### What is expected
Quote the items below word for word, everything from the line containing "How do I perform: Click the" down to the line containing "pyautogui.click(x=247, y=509)".

+---+

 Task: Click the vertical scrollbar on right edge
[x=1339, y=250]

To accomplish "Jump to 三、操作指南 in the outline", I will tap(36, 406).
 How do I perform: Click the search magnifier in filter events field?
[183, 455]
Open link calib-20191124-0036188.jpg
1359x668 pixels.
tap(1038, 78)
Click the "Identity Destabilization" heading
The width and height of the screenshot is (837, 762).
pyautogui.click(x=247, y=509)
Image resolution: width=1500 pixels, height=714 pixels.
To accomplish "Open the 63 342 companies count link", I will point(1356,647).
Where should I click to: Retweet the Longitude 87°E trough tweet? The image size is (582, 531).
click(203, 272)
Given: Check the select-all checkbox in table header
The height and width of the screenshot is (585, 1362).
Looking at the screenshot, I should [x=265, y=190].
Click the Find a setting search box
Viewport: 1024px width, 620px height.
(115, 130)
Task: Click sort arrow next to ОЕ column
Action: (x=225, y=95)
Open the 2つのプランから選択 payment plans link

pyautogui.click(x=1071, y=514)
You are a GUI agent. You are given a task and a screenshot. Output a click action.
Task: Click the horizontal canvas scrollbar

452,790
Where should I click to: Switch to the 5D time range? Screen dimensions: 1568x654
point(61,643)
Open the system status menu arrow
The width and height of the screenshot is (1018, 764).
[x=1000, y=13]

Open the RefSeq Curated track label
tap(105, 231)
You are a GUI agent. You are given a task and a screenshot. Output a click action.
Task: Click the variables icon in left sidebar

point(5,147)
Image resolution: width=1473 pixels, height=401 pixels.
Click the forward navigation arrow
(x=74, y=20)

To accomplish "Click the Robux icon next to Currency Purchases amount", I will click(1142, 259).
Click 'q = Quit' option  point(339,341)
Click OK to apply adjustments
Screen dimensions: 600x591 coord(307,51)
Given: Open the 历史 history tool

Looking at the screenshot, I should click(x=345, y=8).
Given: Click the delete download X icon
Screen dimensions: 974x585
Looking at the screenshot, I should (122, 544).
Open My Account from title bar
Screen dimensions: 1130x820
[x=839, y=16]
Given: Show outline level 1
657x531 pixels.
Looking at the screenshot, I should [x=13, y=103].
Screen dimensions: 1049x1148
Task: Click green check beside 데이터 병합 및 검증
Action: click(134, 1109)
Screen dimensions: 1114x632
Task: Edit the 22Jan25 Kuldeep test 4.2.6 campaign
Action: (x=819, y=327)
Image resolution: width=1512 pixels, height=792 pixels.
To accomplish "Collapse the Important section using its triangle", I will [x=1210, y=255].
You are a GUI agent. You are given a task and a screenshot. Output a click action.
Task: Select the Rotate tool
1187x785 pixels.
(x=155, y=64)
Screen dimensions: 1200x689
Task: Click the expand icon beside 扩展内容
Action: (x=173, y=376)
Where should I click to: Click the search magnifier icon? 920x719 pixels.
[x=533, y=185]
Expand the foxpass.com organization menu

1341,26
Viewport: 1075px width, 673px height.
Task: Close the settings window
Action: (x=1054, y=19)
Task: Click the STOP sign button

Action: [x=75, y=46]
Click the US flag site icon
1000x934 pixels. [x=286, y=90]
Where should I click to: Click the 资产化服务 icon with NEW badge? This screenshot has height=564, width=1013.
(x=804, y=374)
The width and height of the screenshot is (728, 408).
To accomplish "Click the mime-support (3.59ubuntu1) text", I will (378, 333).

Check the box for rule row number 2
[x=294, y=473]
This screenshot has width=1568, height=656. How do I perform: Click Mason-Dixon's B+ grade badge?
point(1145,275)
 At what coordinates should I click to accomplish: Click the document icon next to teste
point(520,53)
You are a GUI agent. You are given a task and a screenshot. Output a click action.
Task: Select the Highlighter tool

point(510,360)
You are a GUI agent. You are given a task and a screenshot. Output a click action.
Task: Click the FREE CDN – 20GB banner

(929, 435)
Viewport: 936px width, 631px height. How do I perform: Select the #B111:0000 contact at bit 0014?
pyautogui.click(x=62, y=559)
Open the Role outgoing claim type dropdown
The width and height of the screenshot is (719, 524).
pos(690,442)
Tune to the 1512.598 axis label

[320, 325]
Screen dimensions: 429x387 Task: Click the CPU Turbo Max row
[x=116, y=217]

+---+

### Full response
 How do I perform: Click the search magnifier in filter events field?
[183, 455]
Open link calib-20191124-0036188.jpg
1359x668 pixels.
tap(1038, 78)
Click the "Identity Destabilization" heading
The width and height of the screenshot is (837, 762).
pyautogui.click(x=247, y=509)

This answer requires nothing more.